The Role of the extracellular Matrix in shaping growing tissues in 3D
We investigate the shape distorsions of the Drosophila wing imaginal disc upon chemical alteration of the extracellular matrix. We model the mechanical interactions with a bilayered plate theory in the context of finite elasticity.
(a) We locally express in the Drosophila wing imaginal disc the protease Mmp2 (shaded in red). The local softening of the ECM induces a change of the 3D shape of the tissue. (b) Geometry of the bilayer model. $w_0(x,y)$ is the deviation of the initial configuration from a flat surface; $\zeta(x,y)$ is the displacement from this initial configuration as a result of elastic energy minimization under the action of growth and pre-stress ($N_0$). The schema at bottom represent biological context that can be modeled by the theory: the two layers can either be cell or ECM layers of different height, Young modulus and growth rate; the stiff interface can be a cytoskeletal cortex or a thin ECM.
The optical microscope is a central tool in biology, but the amount of light involved is often toxic for the sample under investigation. We developed an intelligent microscopes which automatically computes where it should send light to image structures of interest within the sample. By using as little as 1% of the light used by conventional microscopes, the technique will foster a better understanding of very fragile objects such as embryos and organoids.
An adaptive microscope for the imaging of biological surfaces
(a, left) Drawing of a curved biological tissue. The tissue may be overlaid by a second epithelium to be discarded by the imaging process. (a, right) We first estimate the surface of interest (red mesh) using a small fractional pre-scan (green dots). (b) After surface estimation, we either scan a thin shell (blue) around the surface of interest (left side) or we propagate the scanning process along the cell outlines (right side). The zoom in the inset shows the propagation front in red while the previously sample voxels are in green.(c) Comparing image acquisition with the designed smart-scan and a conventional strategy. The same embryonic tissue has been continuously imaged with the smartscan (top) and a conventional scan (bottom). After one hour of continuous imaging the tissue has suffered significant photodamage of the fluorophores in thte conventionally acquired region, but not in the region avquired with the new strategy.

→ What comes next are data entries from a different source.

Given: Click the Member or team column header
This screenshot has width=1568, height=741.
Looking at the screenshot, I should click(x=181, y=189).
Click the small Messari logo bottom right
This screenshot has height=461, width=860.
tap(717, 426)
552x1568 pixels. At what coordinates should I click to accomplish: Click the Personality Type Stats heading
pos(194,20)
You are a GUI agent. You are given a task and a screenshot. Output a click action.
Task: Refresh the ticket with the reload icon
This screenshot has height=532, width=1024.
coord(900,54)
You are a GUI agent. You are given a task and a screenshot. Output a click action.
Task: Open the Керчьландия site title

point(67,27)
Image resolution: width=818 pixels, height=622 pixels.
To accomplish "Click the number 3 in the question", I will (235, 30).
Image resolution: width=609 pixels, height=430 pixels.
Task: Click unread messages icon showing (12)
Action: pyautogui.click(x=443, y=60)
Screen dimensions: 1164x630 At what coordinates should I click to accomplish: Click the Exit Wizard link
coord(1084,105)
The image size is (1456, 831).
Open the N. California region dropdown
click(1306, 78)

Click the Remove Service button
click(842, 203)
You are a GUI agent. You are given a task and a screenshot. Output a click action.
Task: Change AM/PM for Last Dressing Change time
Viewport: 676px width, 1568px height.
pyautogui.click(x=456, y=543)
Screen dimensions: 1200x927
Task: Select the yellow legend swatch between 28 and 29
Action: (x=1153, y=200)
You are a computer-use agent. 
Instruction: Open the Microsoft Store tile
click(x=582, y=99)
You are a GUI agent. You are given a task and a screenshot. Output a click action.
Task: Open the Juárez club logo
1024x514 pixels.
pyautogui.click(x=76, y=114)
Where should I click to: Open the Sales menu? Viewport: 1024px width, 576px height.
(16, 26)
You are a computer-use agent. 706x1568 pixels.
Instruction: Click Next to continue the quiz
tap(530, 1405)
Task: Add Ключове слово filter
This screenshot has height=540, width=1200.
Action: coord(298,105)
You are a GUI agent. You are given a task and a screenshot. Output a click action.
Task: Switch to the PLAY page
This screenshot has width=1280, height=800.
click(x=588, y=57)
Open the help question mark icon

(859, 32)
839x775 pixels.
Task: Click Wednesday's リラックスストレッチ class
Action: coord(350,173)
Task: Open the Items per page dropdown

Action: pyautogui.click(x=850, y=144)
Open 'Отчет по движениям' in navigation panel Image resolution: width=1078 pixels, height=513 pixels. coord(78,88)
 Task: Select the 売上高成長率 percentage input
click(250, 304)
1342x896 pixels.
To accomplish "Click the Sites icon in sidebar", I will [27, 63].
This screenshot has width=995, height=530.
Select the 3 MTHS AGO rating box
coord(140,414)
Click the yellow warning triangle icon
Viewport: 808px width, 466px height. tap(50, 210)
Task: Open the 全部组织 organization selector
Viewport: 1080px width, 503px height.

We present a flexible near infrared (NIR) fs-pulsed laser ablation system in which ablation trajectories proceed in 3D and adapt to the curved surface of cell sheets, which are prominent structures in embryos. Trajectories are computed through an unsupervised search for the surface of interest. We demonstrate that, depending on the exact experimental setup, the surface estimation can rely on a high content 3D imaging with a combined confocal microscope, or alternatively on a rapid Lissajou scan of the sample space with a NIR stand-alone setup.
(a) A trajectory (x(t),y(t),z(t)) is computed so that it lies on the estimated surface Zs(x,y). (b) To rapidly estimate the surface of interest using only a NIR laser, we perform a Lissajous scan, which explores a limited number of voxels within the sample space (c,c') 3D representation of an ablated tissue at two time points following the ablation.